• [Input material]

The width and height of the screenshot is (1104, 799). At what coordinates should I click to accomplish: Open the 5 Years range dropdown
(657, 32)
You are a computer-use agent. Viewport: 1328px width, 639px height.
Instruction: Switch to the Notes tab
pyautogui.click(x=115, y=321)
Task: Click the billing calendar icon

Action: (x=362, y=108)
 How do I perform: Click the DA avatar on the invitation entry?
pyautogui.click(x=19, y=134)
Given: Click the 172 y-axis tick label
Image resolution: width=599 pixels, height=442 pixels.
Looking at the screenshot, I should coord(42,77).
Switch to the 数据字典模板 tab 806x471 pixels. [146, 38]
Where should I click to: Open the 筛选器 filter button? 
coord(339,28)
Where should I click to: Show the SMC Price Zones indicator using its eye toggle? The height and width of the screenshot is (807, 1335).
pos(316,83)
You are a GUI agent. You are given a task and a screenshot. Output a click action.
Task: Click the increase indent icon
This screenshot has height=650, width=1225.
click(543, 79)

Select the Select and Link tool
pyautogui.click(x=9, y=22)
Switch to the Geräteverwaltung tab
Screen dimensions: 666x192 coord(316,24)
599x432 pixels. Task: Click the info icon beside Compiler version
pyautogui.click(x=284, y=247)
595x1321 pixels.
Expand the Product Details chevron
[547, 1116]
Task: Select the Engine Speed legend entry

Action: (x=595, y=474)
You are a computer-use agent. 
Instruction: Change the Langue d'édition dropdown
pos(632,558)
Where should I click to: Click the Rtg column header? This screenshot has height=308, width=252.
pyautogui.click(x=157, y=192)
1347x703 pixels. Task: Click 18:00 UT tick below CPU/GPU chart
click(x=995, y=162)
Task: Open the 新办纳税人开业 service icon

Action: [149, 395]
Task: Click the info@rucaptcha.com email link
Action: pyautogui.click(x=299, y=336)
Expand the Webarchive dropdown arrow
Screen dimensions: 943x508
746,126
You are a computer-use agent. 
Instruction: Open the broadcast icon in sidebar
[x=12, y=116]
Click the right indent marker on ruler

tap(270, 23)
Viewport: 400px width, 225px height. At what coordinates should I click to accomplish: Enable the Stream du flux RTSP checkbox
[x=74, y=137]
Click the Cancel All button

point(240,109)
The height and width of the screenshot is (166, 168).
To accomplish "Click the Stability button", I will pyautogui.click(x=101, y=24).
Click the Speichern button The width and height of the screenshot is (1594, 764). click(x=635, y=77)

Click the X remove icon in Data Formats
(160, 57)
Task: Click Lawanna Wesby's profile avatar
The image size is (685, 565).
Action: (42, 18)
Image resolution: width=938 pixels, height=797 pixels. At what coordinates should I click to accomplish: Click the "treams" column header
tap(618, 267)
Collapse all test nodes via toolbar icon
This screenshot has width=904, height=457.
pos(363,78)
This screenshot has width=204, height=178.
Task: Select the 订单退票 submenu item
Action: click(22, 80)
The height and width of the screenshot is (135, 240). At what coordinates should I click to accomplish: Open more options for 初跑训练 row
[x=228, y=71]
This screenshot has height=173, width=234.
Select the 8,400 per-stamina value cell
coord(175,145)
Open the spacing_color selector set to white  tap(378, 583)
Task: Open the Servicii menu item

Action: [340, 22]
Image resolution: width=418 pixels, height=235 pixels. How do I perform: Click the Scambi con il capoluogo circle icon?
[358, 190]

• [What the task asks] The full set of records, transcribed exactly, is the answer.

• [Final answer]
The width and height of the screenshot is (1104, 799). At what coordinates should I click to accomplish: Open the 5 Years range dropdown
(657, 32)
You are a computer-use agent. Viewport: 1328px width, 639px height.
Instruction: Switch to the Notes tab
pyautogui.click(x=115, y=321)
Task: Click the billing calendar icon

Action: (x=362, y=108)
 How do I perform: Click the DA avatar on the invitation entry?
pyautogui.click(x=19, y=134)
Given: Click the 172 y-axis tick label
Image resolution: width=599 pixels, height=442 pixels.
Looking at the screenshot, I should coord(42,77).
Switch to the 数据字典模板 tab 806x471 pixels. [146, 38]
Where should I click to: Open the 筛选器 filter button? 
coord(339,28)
Where should I click to: Show the SMC Price Zones indicator using its eye toggle? The height and width of the screenshot is (807, 1335).
pos(316,83)
You are a GUI agent. You are given a task and a screenshot. Output a click action.
Task: Click the increase indent icon
This screenshot has height=650, width=1225.
click(543, 79)

Select the Select and Link tool
pyautogui.click(x=9, y=22)
Switch to the Geräteverwaltung tab
Screen dimensions: 666x192 coord(316,24)
599x432 pixels. Task: Click the info icon beside Compiler version
pyautogui.click(x=284, y=247)
595x1321 pixels.
Expand the Product Details chevron
[547, 1116]
Task: Select the Engine Speed legend entry

Action: (x=595, y=474)
You are a computer-use agent. 
Instruction: Change the Langue d'édition dropdown
pos(632,558)
Where should I click to: Click the Rtg column header? This screenshot has height=308, width=252.
pyautogui.click(x=157, y=192)
1347x703 pixels. Task: Click 18:00 UT tick below CPU/GPU chart
click(x=995, y=162)
Task: Open the 新办纳税人开业 service icon

Action: [149, 395]
Task: Click the info@rucaptcha.com email link
Action: pyautogui.click(x=299, y=336)
Expand the Webarchive dropdown arrow
Screen dimensions: 943x508
746,126
You are a computer-use agent. 
Instruction: Open the broadcast icon in sidebar
[x=12, y=116]
Click the right indent marker on ruler

tap(270, 23)
Viewport: 400px width, 225px height. At what coordinates should I click to accomplish: Enable the Stream du flux RTSP checkbox
[x=74, y=137]
Click the Cancel All button

point(240,109)
The height and width of the screenshot is (166, 168).
To accomplish "Click the Stability button", I will pyautogui.click(x=101, y=24).
Click the Speichern button The width and height of the screenshot is (1594, 764). click(x=635, y=77)

Click the X remove icon in Data Formats
(160, 57)
Task: Click Lawanna Wesby's profile avatar
The image size is (685, 565).
Action: (42, 18)
Image resolution: width=938 pixels, height=797 pixels. At what coordinates should I click to accomplish: Click the "treams" column header
tap(618, 267)
Collapse all test nodes via toolbar icon
This screenshot has width=904, height=457.
pos(363,78)
This screenshot has width=204, height=178.
Task: Select the 订单退票 submenu item
Action: click(22, 80)
The height and width of the screenshot is (135, 240). At what coordinates should I click to accomplish: Open more options for 初跑训练 row
[x=228, y=71]
This screenshot has height=173, width=234.
Select the 8,400 per-stamina value cell
coord(175,145)
Open the spacing_color selector set to white  tap(378, 583)
Task: Open the Servicii menu item

Action: [340, 22]
Image resolution: width=418 pixels, height=235 pixels. How do I perform: Click the Scambi con il capoluogo circle icon?
[358, 190]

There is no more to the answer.